#### Supplied text:
┌──
Welcome to The Village Square

Imagine a place where thousands of diverse residents gather to talk about the problems in their community, state and nation—as they share a meal and celebrate what unites them in a world that’s determined to see them divided. They meet at Dinner at the Square to “Let Friendship Redeem the Republic,” where 170 residents dine with a conservative Catholic priest and liberal lesbian theatre owner as they dive into a discussion about the competing ideals of freedom and equality, enjoy each other’s company, and laugh that they have at least one thing in common (they wear a lot of black).

In this hometown, almost 500 racially and politically diverse residents meet once a year at a nightclub for Created Equal, to celebrate their local civil rights journey and to ask themselves what remains to be done. Crisis that tears other communities apart, like the excruciating death of George Floyd, instead have hundreds of these residents coming together—with their black sheriff, Trump-appointed U.S. Attorney, white police chief, State Attorney, FBI liaison, president of the NAACP, Black community leaders, prominent faith leaders, and a nationally known advocate (Ben Crump lives here)—to understand what their hometown must now do. This community has gathered about 20 times a year for 18 years now. These neighbors now better see that their differences can be a strength, feel a growing rootedness to place and see their futures as interdependent.
└──
#### Excerpted data:
┌──
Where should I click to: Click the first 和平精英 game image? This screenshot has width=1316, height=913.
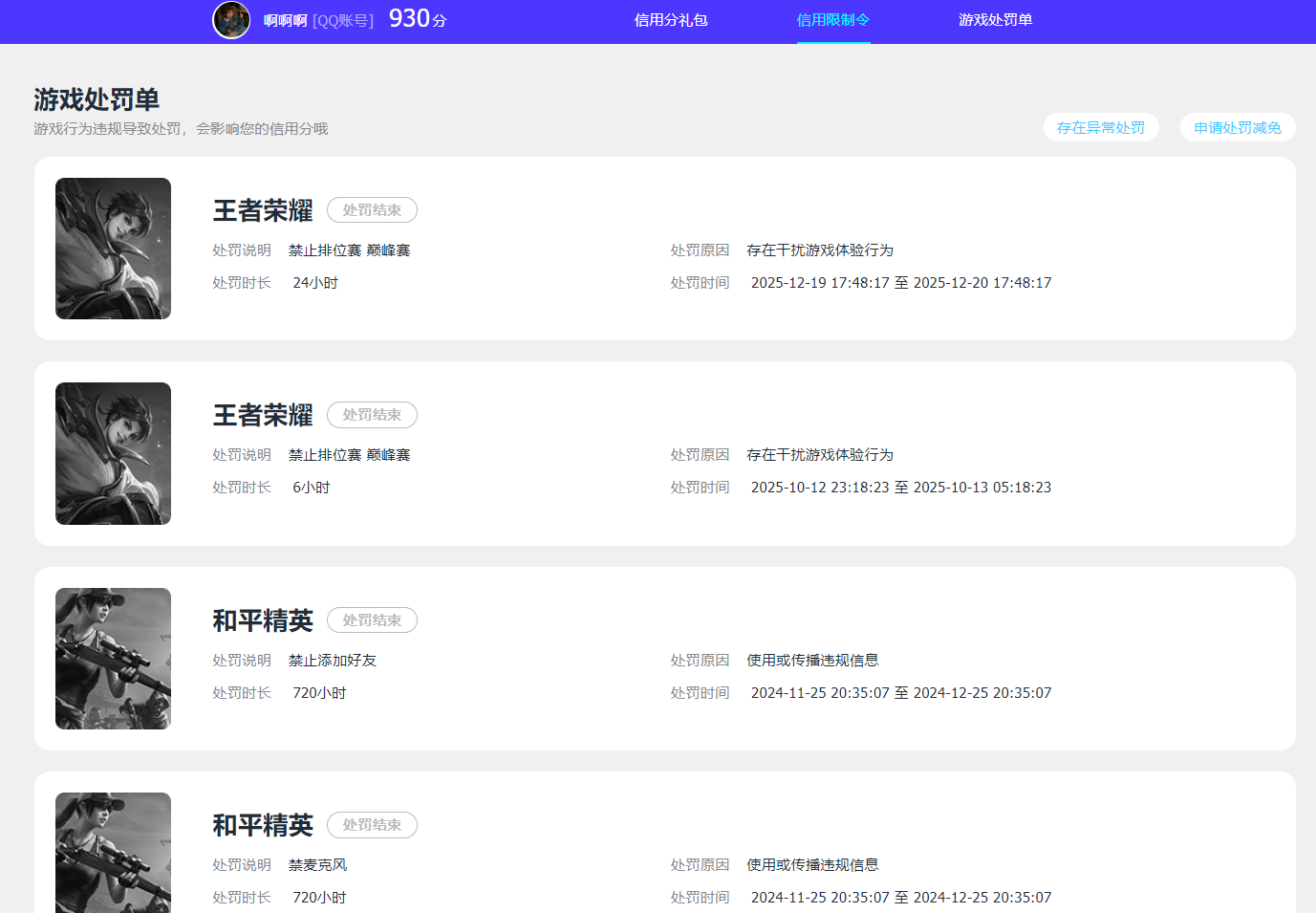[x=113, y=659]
└──
┌──
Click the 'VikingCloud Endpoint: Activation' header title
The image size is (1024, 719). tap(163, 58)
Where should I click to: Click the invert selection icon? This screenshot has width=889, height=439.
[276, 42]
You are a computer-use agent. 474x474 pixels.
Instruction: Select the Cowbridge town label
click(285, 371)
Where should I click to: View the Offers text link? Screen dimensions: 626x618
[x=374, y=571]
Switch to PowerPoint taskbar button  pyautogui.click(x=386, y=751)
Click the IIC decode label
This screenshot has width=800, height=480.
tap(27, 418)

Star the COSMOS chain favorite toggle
└──
┌──
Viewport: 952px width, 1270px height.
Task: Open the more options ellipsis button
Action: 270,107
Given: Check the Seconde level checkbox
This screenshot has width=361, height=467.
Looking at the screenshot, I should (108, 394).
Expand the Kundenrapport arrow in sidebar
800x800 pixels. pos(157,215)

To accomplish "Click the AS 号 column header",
└──
#### Required task 1:
According to the Village Square page, why do almost 500 residents meet once a year at a nightclub for Created Equal? Answer in one to three sentences.
#### Required task 2:
In the rows, copy out the part that opens with the line containing "Expand the Kundenrapport arrow in sidebar" and closes with the line containing "AS 号 column".
The Village Square page and the rows come from unrelated sources.

#### Correct output 1:
They meet to celebrate their local civil rights journey and to ask themselves what remains to be done.

#### Correct output 2:
Expand the Kundenrapport arrow in sidebar
800x800 pixels. pos(157,215)

To accomplish "Click the AS 号 column header",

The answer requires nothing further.